_Written task_
Answer these questions from the forum thread on XGBoost and noise variables:
(a) According to the original question, how does XGBoost pick the variable used to split a node?
(b) According to the reply, for what kind of data set is the asker's reasoning perfectly correct?
(c) According to the reply, where in the decision tree does chance correlation with the target happen more easily?

12

From the tutorial of the XGBoost, I think when each tree grows, all the variables are scanned to be selected to split nodes, and the one with the maximum gain split will be chosen. So my question is that what if I add some noise variables into the data set, would these noise variables influence the selection of variables (for each tree growing)? My logic is that because these noise variables do NOT give maximum gain split at all, then they would never be selected thus they do not influence the tree growth.

If the answer is yes, then is it true that "the more variables the better for XGBoost"? Let's not consider the training time.

Also, if the answer is yes, then is it true that "we do not need to filter out non-important variables from the model".

Thank you!

WCMC
  • 465
  • 1
  • 5
  • 11

1 Answers1

12

My logic is that because these noise variables do NOT give maximum gain split at all, then they would never be selected thus they do not influence the tree growth.

This is only perfectly correct for very large, near infinite data sets, where the number of samples in your training set gives good coverage of all variations. In practice, with enough dimensions you end up with a lot of sampling noise, because your coverage of possible examples is weaker the more dimensions your data has.

Noise on weak variables that ends up correlating by chance with the target variable can limit the effectiveness of boosting algorithms, and this can more easily happen on deeper splits in the decision tree, where the data being assessed has already been grouped into a small subset.

The more variables you add, the more likely it is that you will get weakly correlated variables that just happen to look good to the split selection algorithm for some specific combination, which then creates trees that learn this noise instead of the intended signal, and ultimately generalise badly.

In practise, I have found XGBoost quite robust to noise on a small scale. However, I have also found that it will sometimes select poor quality engineered variables, in preference to better-correlated data, for similar reasons. So it is not an algorithm where "the more variables the better for XGBoost" and you do need to care about possible low-quality features.

Neil Slater
  • 29,388
  • 5
  • 82
  • 101

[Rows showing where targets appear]
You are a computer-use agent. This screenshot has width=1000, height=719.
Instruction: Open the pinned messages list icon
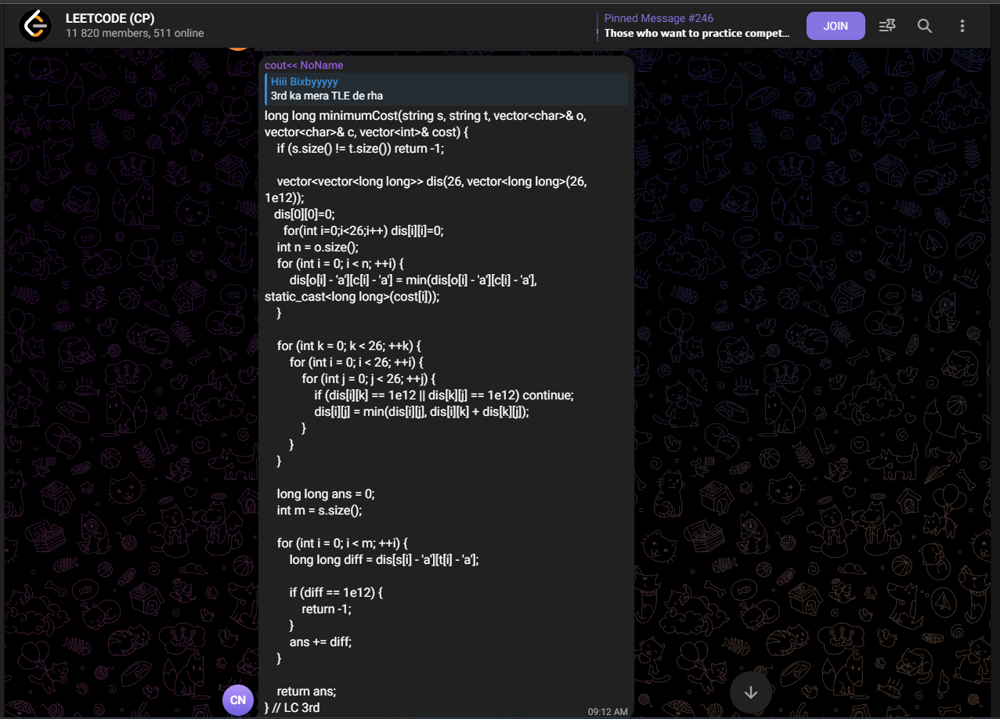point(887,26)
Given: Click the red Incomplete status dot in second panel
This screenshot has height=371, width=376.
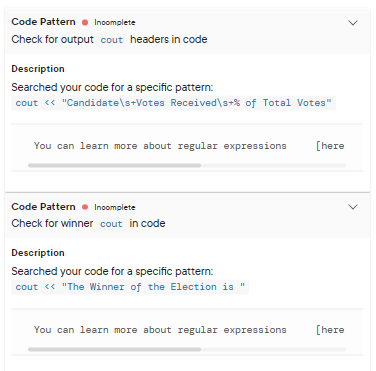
--
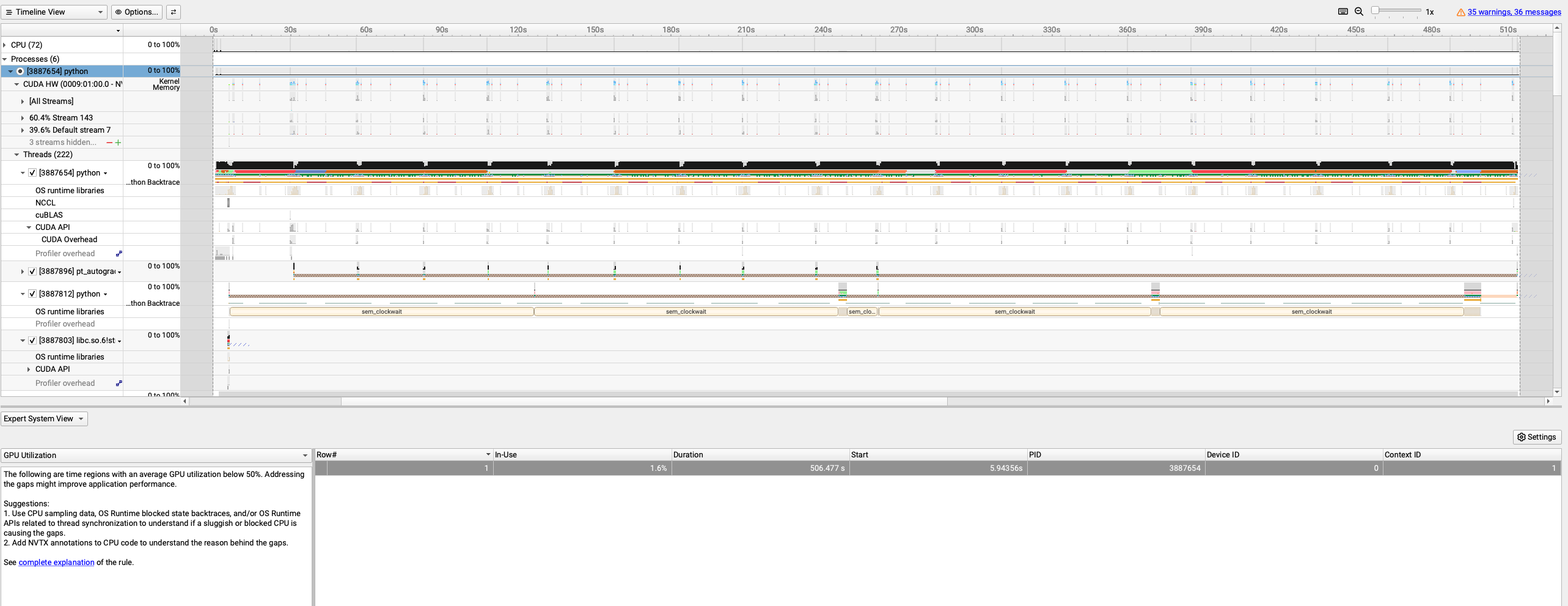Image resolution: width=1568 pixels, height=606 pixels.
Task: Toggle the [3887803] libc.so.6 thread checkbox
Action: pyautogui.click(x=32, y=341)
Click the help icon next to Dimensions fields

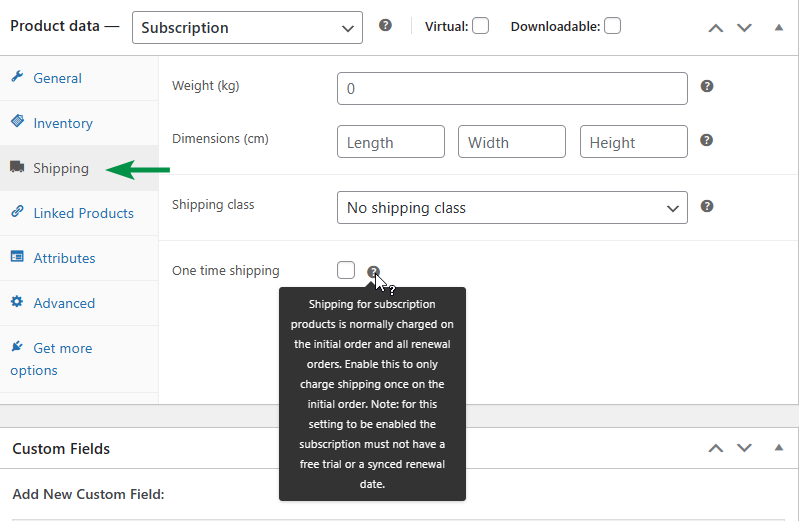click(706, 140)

_Exercise answer_
(a) All the variables are scanned, and the one giving the maximum gain split is chosen.
(b) Very large, near infinite data sets, where the number of training samples gives good coverage of all variations.
(c) On deeper splits, where the data being assessed has already been grouped into a small subset.